Matthew Bisanz/Creative Commons
Under Washington state's candy tax set to go into effect June 1, Reese's Peanut Butter Cups and Pieces are taxable, but ReeseSticks are exempt because they include flour.
Under Washington state's candy tax set to go into effect June 1, Reese's Peanut Butter Cups and Pieces are taxable, but ReeseSticks are exempt because they include flour. Matthew Bisanz/Creative Commons
Candy is candy, right? Not if you're trying to tax it. That's when the definition gets a bit sticky. Suddenly a Snickers bar is candy but a Twix isn't.
This is an issue as states like Colorado and Washington move to tax sweets to help balance their budgets.
According to Washington state, which just approved a candy tax, candy is a preparation of sugar, honey or other natural or artificial sweeteners combined with chocolate, fruits, nuts or other ingredients or flavorings, and formed into bars, drops or pieces.
So put into practice, that means Reese's Peanut Butter Cups are taxable. Mike and Ike candies are taxable. Kit Kat is exempt.
That's because Kit Kats have flour in them, explains Patrick Gillespie of Washington state's Department of Revenue. And flour is the not-so-secret ingredient that determines whether something is candy or not — at least if you're the taxman. If it has flour, it's not candy.
A group of states working together to simplify and sync up their tax codes came up with the flour test. It took them two years. They insist that the flour lobby had no influence in the matter.
But the states' definition of candy leaves a sour taste in the mouth of Susan Smith of the National Confectioners Association, also known as Candy USA.
"We find that looking at flour as the definition of whether something is a food or not is really quite arbitrary," Smith says.

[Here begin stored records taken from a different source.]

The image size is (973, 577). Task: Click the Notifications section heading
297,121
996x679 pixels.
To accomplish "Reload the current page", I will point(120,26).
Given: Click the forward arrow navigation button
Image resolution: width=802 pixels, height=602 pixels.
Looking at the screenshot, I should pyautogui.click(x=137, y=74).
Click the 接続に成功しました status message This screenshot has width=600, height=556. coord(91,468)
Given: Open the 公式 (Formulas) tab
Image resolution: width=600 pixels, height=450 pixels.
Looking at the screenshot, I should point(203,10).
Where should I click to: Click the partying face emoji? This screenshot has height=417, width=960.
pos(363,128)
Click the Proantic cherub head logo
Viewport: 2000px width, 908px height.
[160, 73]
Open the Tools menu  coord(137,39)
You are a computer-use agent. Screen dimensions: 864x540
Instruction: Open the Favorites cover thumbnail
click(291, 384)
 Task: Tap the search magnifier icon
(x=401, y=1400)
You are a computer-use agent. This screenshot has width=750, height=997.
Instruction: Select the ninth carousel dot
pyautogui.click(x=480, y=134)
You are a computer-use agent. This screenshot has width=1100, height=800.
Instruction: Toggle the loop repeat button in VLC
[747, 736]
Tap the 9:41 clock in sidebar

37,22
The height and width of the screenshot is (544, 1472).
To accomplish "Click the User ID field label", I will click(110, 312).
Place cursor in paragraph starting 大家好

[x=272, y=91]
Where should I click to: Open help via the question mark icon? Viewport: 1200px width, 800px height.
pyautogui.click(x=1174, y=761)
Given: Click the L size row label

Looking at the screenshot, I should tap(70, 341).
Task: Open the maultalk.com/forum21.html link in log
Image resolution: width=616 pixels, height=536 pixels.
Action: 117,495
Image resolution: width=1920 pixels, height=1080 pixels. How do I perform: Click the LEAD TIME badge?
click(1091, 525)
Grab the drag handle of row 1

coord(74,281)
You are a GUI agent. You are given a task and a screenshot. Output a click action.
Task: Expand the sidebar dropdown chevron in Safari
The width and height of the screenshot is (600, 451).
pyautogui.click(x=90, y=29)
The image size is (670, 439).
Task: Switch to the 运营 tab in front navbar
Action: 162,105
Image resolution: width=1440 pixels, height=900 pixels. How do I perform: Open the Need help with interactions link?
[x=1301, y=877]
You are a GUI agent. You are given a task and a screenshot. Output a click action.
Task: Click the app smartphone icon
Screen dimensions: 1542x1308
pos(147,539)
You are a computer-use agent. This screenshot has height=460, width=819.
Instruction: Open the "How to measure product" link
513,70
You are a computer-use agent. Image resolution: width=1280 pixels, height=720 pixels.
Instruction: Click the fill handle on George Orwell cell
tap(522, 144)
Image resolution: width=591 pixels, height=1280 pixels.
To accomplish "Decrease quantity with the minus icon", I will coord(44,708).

Does she have a better definition?
"Boy, that's a tough one. It might be the emotional definition that might determine what candy is rather than a specific ingredient or two," Smith says.
Smith says her industry would be happy to work with policymakers on this. But cash-strapped states aren't waiting. Last year, Illinois adopted the flour definition when it stopped giving a sales break to candy. This year Colorado and Washington state followed suit.
Gillespie is building a database of every candy sold in Washington and whether it's taxable. He's at more than 6,000 and counting. (That taxable status of more than 3,000 kinds of candy is available on the state's Department of Revenue website.)
You can just imagine what kids have to say about this.
In Washington state, lawmakers have gone home for the year, but most days you can find a school group touring the state Capitol. Jeremy Healey, who's visiting with other fifth-graders from Maple Lawn Elementary near Tacoma, Wash., sees the candy tax as a personal affront.
"I like candy, and if they tax it I can't have it as much at all," Healey says.
His favorite candy? Marshmallow Snickers.
"Those are good," Healey says.
For the record, Marshmallow Snickers are taxable.
But there's hope for Jeremy. An effort is under way to ask Washington voters to repeal the candy tax this November.